DATA SUPPLIED =>
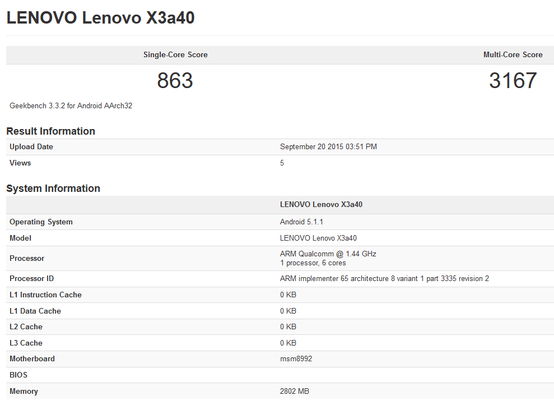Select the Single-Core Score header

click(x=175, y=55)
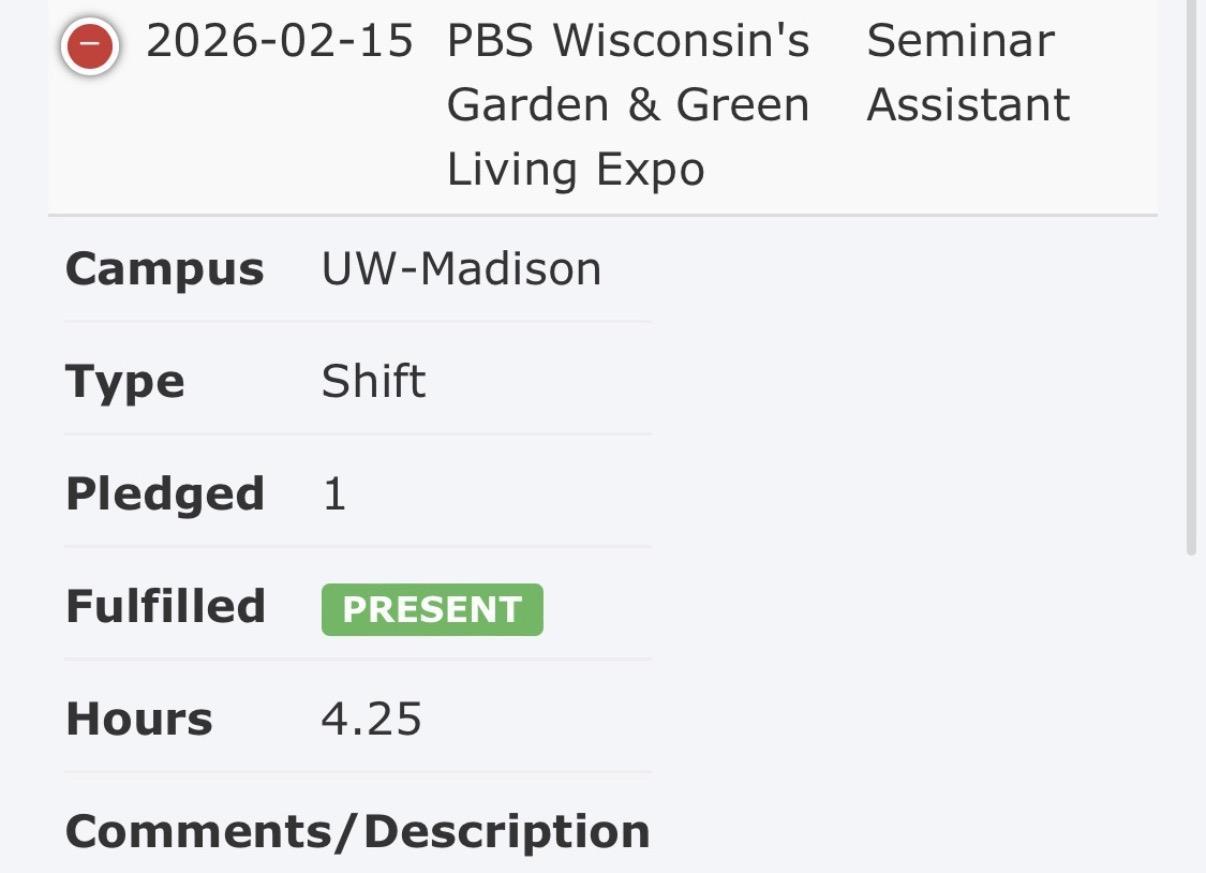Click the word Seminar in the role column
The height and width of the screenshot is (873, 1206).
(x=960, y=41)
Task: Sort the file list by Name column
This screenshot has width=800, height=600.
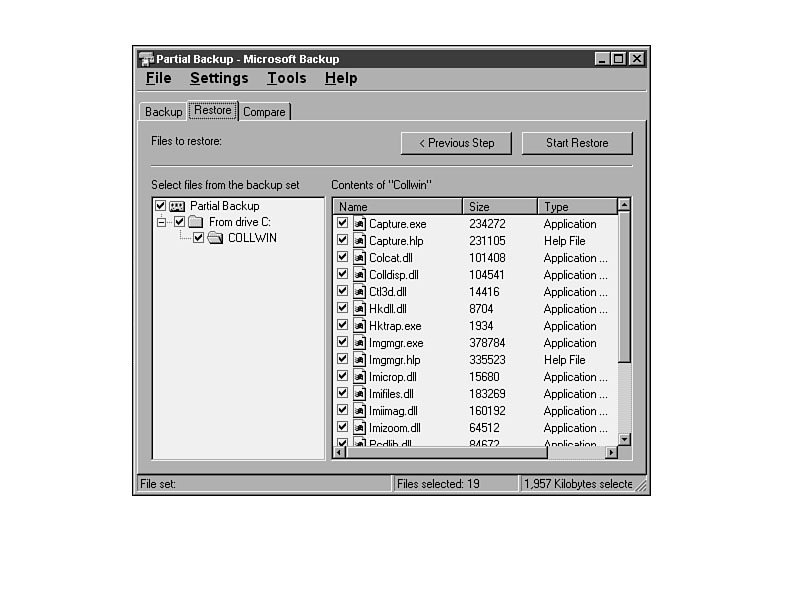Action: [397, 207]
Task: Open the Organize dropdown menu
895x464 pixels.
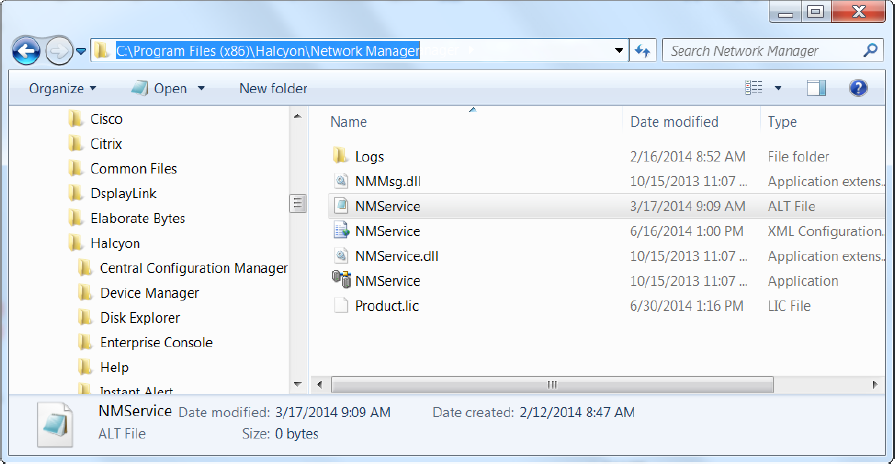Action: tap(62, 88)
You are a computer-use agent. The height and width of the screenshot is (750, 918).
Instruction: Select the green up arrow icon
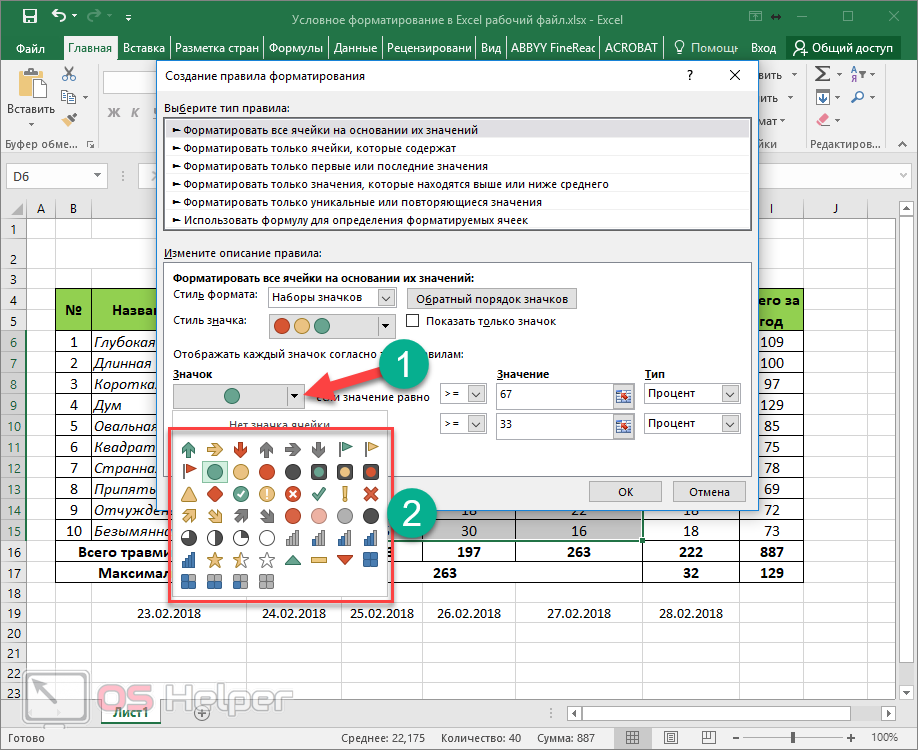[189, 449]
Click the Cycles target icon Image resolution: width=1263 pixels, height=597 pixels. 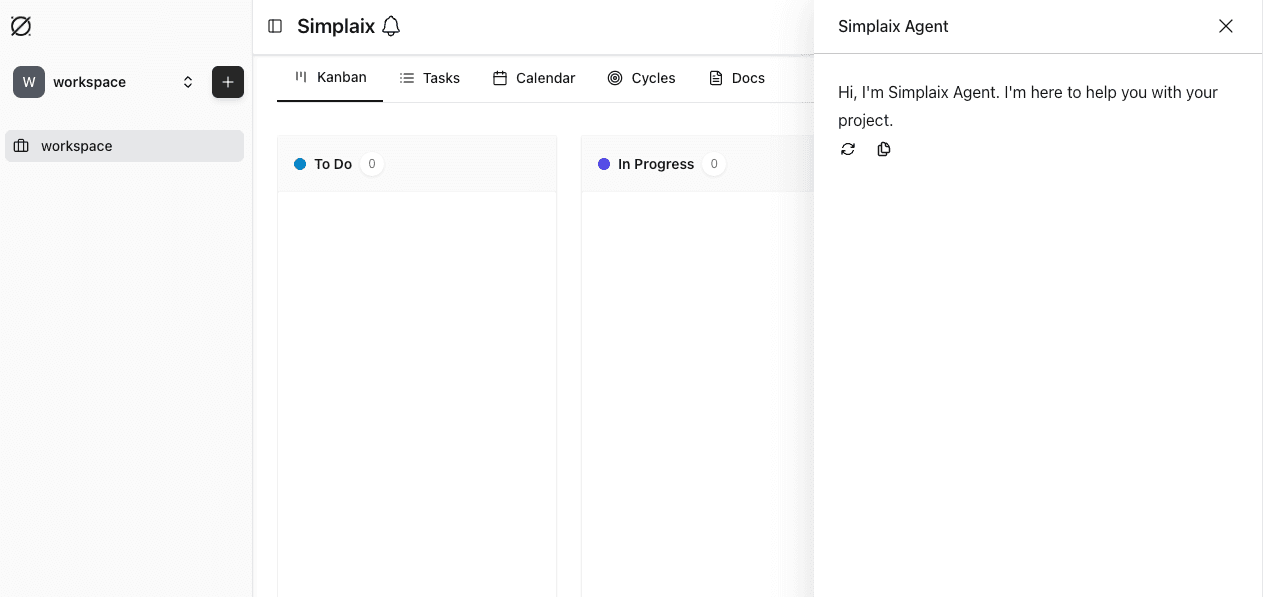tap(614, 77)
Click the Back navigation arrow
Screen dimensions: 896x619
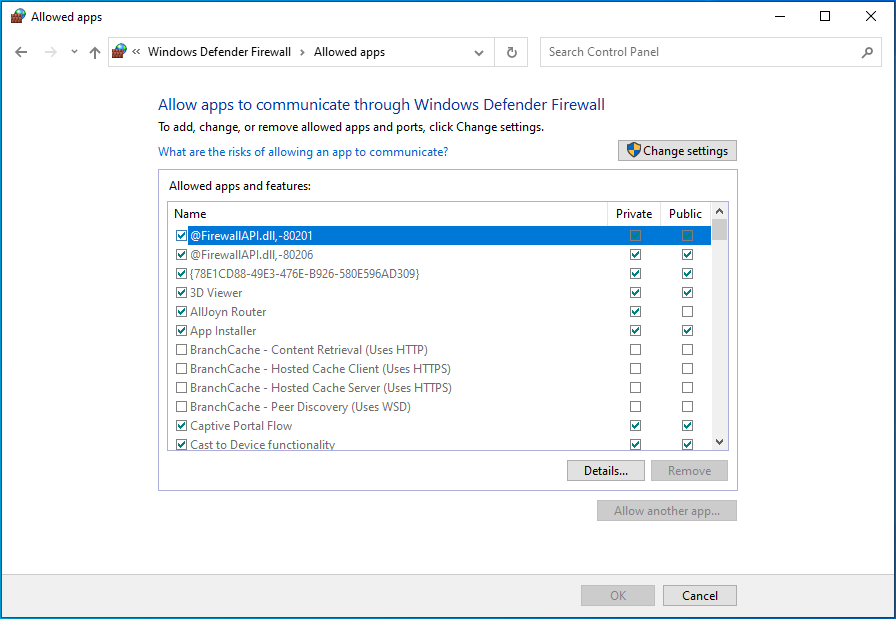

WHAT IS EXPECTED =>
The word "Task" appears on some lines of the data above; say how many such lines there are, with nothing else.

RESPONSE =>
2